Plus

„Herdenschutz auf Extrem-Alm ohne Elektrozaun machbar“

Zammer Schafbauern trieben 300 Tiere über Schneefelder. WWF ringt um „Koexistenz mit Wolf“, Hirten-Unterstützung gefordert.

  • Artikel
  • Diskussion
Herdenschutz soll laut WWF dem Gelände angepasst werden, Elektrozäune seien kein „Muss“. Die Aufwertung des Hirtenberufes mache Sinn, dazu brauche es aber Unterstützung von der Politik.
© TT

Von Helmut Wenzel

Zams – Es war ein anstrengender Tag – für die Zammer Schafzüchter und ihre Tiere. Man traf sich gestern um 6 Uhr beim Agrarhaus, um die Tiere auf Lkw zu verladen.
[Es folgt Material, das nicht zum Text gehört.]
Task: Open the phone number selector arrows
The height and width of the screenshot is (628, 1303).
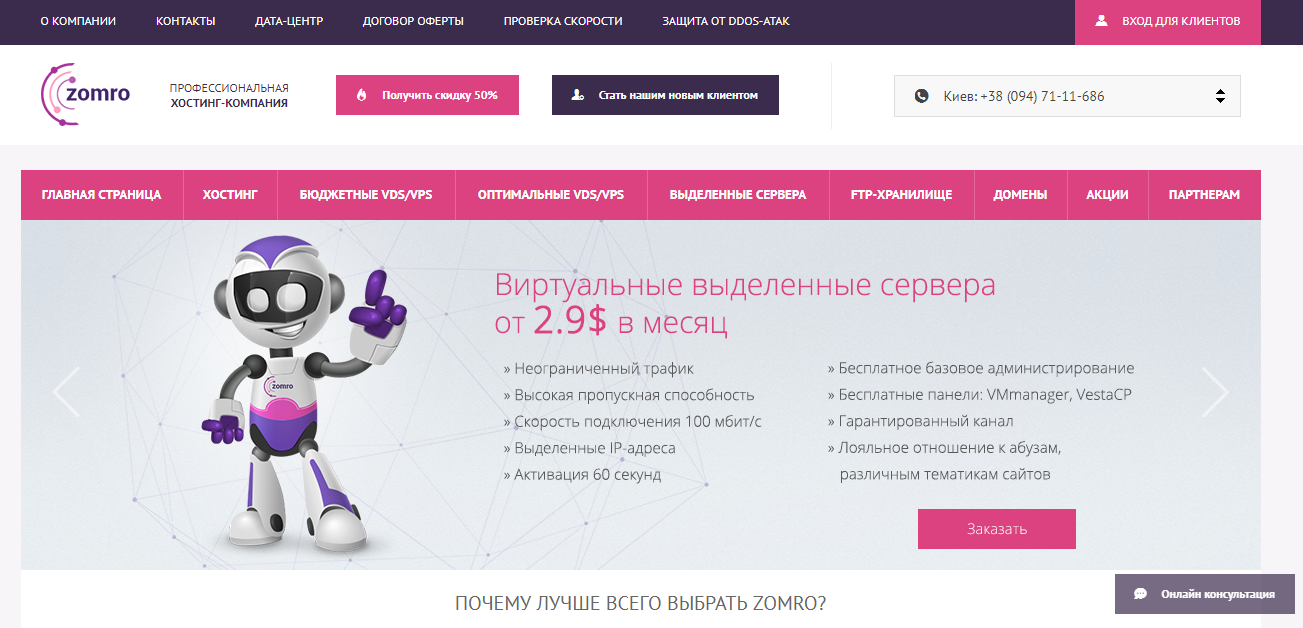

Um 6.30 Uhr ging es ins Lechtal, hinauf Richtung Madau (Bergsiedlung, die zu Zams gehört) und weiter zum „Jägerrücken“, wo der Forstweg endet. Dort übernahm Hirte Paul die Herde, stapfte mit 300 Tieren über Schneefelder zu den traditionellen Hochweiden rund um die „Schafgufel“. Ein schwarzes Schaf war auch dabei, es büxte aus und bescherte dem Schaftrieb eineinhalb Stunden Verspätung.